The Wal-Mart Debate
by Peter Zelchenko July 31, 2009

Did you get the call this week from the poll asking if you wanted a Wal-Mart? Did you think you'd get a fair and balanced presentation of the question? Did you also expect to get a clear picture from the media of the nature of the poll or the problems inherent in the Wal-Mart model?

The Tribune reported that the automated poll stated the plus side of the argument was that the new Wal-Mart would provide "more than 400 jobs and 'a wider variety of of fresh groceries and other goods.'" But they miscued by saying that the poll claimed "opponents 'say the jobs are not good enough.'" I got the call myself. It was presented substantially as follows:

  • "Press 1 if you support a new Wal-Mart in Chicago, because it will provide more than 400 jobs and a wider variety of fresh groceries and other goods."
  • "Press 2 if you oppose a new Wal-Mart in Chicago, because the jobs it will bring are not good enough."

Gee, nothing like putting words in the mouths of 75,000 people.

Crain's also reported positively on polling. Their rather puffy headline reads: "Chicagoans Support 2nd Wal-Mart: Poll". But this seems to be a different poll, apparently much more thorough. Still, it would be nice to see their methodology and question list, and perhaps get the other side of the argument.

Chicagoist took a more helpful position, emphasizing that the polls were the brainchild of Wal-Mart's public relations army and providing other balance. (See other background commentary here and here.)

Veteran Chicago journalist Dennis Byrne, on his shiny, new ChicagoNow blog, gushed about the potential of a Wal-Mart and lionized its hero, Rev. Leon Finney, as if there weren't a few hundred thousand other African-Americans in Chicago who might have differing opinions.

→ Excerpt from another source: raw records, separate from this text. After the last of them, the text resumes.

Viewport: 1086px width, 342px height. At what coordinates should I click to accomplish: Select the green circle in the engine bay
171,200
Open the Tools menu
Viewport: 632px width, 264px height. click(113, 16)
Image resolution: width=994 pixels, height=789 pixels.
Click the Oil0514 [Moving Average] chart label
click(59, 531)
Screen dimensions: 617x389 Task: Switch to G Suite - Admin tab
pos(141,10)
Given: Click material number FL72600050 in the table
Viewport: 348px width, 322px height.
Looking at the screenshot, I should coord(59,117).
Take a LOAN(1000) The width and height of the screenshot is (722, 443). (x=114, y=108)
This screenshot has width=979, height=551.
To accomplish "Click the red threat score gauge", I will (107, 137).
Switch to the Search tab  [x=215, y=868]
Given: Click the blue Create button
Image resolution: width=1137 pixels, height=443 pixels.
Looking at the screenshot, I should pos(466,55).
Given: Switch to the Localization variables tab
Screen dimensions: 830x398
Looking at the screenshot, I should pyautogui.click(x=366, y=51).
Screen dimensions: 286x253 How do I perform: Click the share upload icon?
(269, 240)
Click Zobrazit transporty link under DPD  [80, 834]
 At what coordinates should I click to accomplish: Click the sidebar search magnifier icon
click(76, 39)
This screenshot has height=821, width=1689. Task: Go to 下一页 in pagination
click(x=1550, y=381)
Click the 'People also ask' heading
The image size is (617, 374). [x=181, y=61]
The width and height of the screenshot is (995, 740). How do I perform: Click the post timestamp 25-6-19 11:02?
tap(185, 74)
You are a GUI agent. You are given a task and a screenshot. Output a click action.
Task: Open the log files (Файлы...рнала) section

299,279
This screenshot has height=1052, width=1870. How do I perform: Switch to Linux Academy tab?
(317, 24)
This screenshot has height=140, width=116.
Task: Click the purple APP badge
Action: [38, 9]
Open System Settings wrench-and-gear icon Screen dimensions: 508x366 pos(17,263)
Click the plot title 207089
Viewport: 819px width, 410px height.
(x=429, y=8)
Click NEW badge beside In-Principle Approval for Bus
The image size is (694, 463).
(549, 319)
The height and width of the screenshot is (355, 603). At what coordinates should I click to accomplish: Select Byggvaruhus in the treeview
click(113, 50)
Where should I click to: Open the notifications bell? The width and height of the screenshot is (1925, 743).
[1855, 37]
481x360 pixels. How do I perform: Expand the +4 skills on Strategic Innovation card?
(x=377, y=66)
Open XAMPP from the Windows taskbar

But then Byrne himself says it best when he quotes one of his adoring fans:

"Dennis Byrne...[and others] have been so consistently wrong on so many issues...[they should] open barbershops, where they could pontificate to their hearts' content but with much less potential damage to the body politic." --Moti Rieber, Chicago Tribune, Letter to the Editor, Feb. 12, 2007

If Mayor Daley has so many black friends, why is it that whenever there's a need to show support from the black community for some controversial idea, the Finneys are all he can ever find? The only supporters of the Wal-Mart were Finney's busload of blind followers from Woodlawn, who, no doubt, he and his wife (director of the organization) lured with chips and soda just like when they brought them to City Hall to support putting the Children's Museum in Grant Park. When I polled 15 or 20 of them about the museum, none had any strong opinion, and several didn't even know what they had been brought downtown for.

Tom Tresser, open-space advocate and current leader of No Games Chicago, objects to Finney's abuse of The Woodlawn Organization, the historic grassroots group nurtured to life in the late 1950s by Bishop Arthur Brazier and legendary organizer Saul Alinsky. "They got started by sending buses to City Hall to challenge white power...and 45 years later, they send buses to City Hall to be a stooge for white power," Tresser recently complained to me. I've admonished Finney publicly several times that he mustn't do this, but of course it's hard to resist when your primary means of support comes from a white mayor.

Wal-Mart's public-relations army also planted the now-famous term "food desert" in our minds, citing a 2006 study (PDF) by researcher Mari Gallagher. This study, funded by the generally big-commerce LaSalle Bank, was Gallagher's debut into punditry. In it she coined the term, which characterizes large, predominantly black swaths of the South and West Sides as places where there are no grocery stores for miles.

It was not an original idea, only an old concept called, less inspiringly, the "supermarket shortage" -- in a fancy new package. The results have been used to great effect in arguing for more Dominick's, Jewels, and Wal-Marts, but practically nothing else. I and many others have pointed out to Gallagher and the city that there are many smaller-scale solutions that fall between buying milk at the gas station and the national profit center -- such as Andy's, Pete's, Fair Play, and even Aldi.

But Gallagher has been too busy making piles of money to bother with details. In case you aren't convinced you know which side Gallagher's bread is buttered on, she's now on Wal-Mart's payroll (PDF), cutting down a Loyola study which claims that the existing Chicago store may already be causing damage. (Read the Loyola report here (PDF).)

If all else fails -- if, after seeing the curious melange of Chicago politics and Wal-Mart executive cupidity, you're still thinking that maybe more Wal-Marts is not such a bad idea -- then you should probably watch Wal-Mart: The High Cost of Low Price.

Unfortunately, this movie was based chiefly on the boring world of facts and evidence -- not on hype and slant, not on expensive PR firms, token blacks, glassy-eyed journalists, and pinstripe research -- so it's not well promoted. Why not host a screening of this movie? Now would be a perfect time.